Task details: Type out the data again, word for word and in full.

Material for this exercise:
•••••

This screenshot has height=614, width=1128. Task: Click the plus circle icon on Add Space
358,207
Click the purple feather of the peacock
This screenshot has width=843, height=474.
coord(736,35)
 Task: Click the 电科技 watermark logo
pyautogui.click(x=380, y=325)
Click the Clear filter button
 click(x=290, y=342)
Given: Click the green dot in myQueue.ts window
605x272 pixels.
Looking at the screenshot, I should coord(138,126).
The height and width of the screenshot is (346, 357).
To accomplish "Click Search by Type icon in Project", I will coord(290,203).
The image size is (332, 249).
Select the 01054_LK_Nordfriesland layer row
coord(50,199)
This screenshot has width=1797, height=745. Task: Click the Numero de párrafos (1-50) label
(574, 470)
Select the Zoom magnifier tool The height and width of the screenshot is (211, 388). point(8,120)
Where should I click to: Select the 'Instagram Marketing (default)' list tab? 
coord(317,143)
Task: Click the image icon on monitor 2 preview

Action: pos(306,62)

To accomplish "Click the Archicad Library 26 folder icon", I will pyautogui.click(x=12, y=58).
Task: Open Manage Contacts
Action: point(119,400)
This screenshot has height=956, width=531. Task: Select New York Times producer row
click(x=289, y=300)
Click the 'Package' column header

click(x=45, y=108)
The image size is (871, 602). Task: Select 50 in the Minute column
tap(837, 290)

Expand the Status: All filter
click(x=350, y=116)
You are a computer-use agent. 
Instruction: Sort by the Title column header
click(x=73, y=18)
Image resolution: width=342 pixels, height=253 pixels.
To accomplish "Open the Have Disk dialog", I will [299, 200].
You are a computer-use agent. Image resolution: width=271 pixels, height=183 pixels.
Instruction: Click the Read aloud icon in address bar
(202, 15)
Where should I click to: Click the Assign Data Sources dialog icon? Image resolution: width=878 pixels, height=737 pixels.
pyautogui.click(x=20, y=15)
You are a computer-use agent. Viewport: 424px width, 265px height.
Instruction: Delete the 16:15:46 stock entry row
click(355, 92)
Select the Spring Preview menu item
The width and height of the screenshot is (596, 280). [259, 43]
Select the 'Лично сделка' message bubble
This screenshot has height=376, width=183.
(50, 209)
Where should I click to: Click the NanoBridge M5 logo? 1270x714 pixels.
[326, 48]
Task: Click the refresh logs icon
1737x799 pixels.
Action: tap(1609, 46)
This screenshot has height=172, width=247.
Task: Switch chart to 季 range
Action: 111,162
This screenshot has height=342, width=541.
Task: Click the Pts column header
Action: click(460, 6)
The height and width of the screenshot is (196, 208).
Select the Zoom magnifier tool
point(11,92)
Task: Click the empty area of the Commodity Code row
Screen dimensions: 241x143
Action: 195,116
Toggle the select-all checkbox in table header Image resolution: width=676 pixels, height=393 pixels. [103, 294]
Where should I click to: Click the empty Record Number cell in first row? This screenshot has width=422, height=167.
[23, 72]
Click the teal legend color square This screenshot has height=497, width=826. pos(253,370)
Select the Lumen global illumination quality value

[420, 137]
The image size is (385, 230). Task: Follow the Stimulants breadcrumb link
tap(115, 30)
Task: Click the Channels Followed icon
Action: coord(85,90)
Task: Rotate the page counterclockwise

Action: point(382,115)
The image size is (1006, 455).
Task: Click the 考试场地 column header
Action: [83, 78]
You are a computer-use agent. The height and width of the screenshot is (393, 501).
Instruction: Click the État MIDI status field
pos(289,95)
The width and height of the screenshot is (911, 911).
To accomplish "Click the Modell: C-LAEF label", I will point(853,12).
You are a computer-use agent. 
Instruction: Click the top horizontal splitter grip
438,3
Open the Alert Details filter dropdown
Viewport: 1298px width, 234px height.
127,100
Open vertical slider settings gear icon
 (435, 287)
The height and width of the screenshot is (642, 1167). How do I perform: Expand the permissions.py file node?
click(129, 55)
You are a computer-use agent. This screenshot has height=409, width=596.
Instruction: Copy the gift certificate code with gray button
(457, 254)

•••••

Answer section:
This screenshot has height=614, width=1128. Task: Click the plus circle icon on Add Space
358,207
Click the purple feather of the peacock
This screenshot has width=843, height=474.
coord(736,35)
 Task: Click the 电科技 watermark logo
pyautogui.click(x=380, y=325)
Click the Clear filter button
 click(x=290, y=342)
Given: Click the green dot in myQueue.ts window
605x272 pixels.
Looking at the screenshot, I should coord(138,126).
The height and width of the screenshot is (346, 357).
To accomplish "Click Search by Type icon in Project", I will coord(290,203).
The image size is (332, 249).
Select the 01054_LK_Nordfriesland layer row
coord(50,199)
This screenshot has width=1797, height=745. Task: Click the Numero de párrafos (1-50) label
(574, 470)
Select the Zoom magnifier tool The height and width of the screenshot is (211, 388). point(8,120)
Where should I click to: Select the 'Instagram Marketing (default)' list tab? 
coord(317,143)
Task: Click the image icon on monitor 2 preview

Action: pos(306,62)

To accomplish "Click the Archicad Library 26 folder icon", I will pyautogui.click(x=12, y=58).
Task: Open Manage Contacts
Action: point(119,400)
This screenshot has height=956, width=531. Task: Select New York Times producer row
click(x=289, y=300)
Click the 'Package' column header

click(x=45, y=108)
The image size is (871, 602). Task: Select 50 in the Minute column
tap(837, 290)

Expand the Status: All filter
click(x=350, y=116)
You are a computer-use agent. 
Instruction: Sort by the Title column header
click(x=73, y=18)
Image resolution: width=342 pixels, height=253 pixels.
To accomplish "Open the Have Disk dialog", I will [299, 200].
You are a computer-use agent. Image resolution: width=271 pixels, height=183 pixels.
Instruction: Click the Read aloud icon in address bar
(202, 15)
Where should I click to: Click the Assign Data Sources dialog icon? Image resolution: width=878 pixels, height=737 pixels.
pyautogui.click(x=20, y=15)
You are a computer-use agent. Viewport: 424px width, 265px height.
Instruction: Delete the 16:15:46 stock entry row
click(355, 92)
Select the Spring Preview menu item
The width and height of the screenshot is (596, 280). [259, 43]
Select the 'Лично сделка' message bubble
This screenshot has height=376, width=183.
(50, 209)
Where should I click to: Click the NanoBridge M5 logo? 1270x714 pixels.
[326, 48]
Task: Click the refresh logs icon
1737x799 pixels.
Action: tap(1609, 46)
This screenshot has height=172, width=247.
Task: Switch chart to 季 range
Action: 111,162
This screenshot has height=342, width=541.
Task: Click the Pts column header
Action: click(460, 6)
The height and width of the screenshot is (196, 208).
Select the Zoom magnifier tool
point(11,92)
Task: Click the empty area of the Commodity Code row
Screen dimensions: 241x143
Action: 195,116
Toggle the select-all checkbox in table header Image resolution: width=676 pixels, height=393 pixels. [103, 294]
Where should I click to: Click the empty Record Number cell in first row? This screenshot has width=422, height=167.
[23, 72]
Click the teal legend color square This screenshot has height=497, width=826. pos(253,370)
Select the Lumen global illumination quality value

[420, 137]
The image size is (385, 230). Task: Follow the Stimulants breadcrumb link
tap(115, 30)
Task: Click the Channels Followed icon
Action: coord(85,90)
Task: Rotate the page counterclockwise

Action: point(382,115)
The image size is (1006, 455).
Task: Click the 考试场地 column header
Action: [83, 78]
You are a computer-use agent. The height and width of the screenshot is (393, 501).
Instruction: Click the État MIDI status field
pos(289,95)
The width and height of the screenshot is (911, 911).
To accomplish "Click the Modell: C-LAEF label", I will point(853,12).
You are a computer-use agent. 
Instruction: Click the top horizontal splitter grip
438,3
Open the Alert Details filter dropdown
Viewport: 1298px width, 234px height.
127,100
Open vertical slider settings gear icon
 (435, 287)
The height and width of the screenshot is (642, 1167). How do I perform: Expand the permissions.py file node?
click(129, 55)
You are a computer-use agent. This screenshot has height=409, width=596.
Instruction: Copy the gift certificate code with gray button
(457, 254)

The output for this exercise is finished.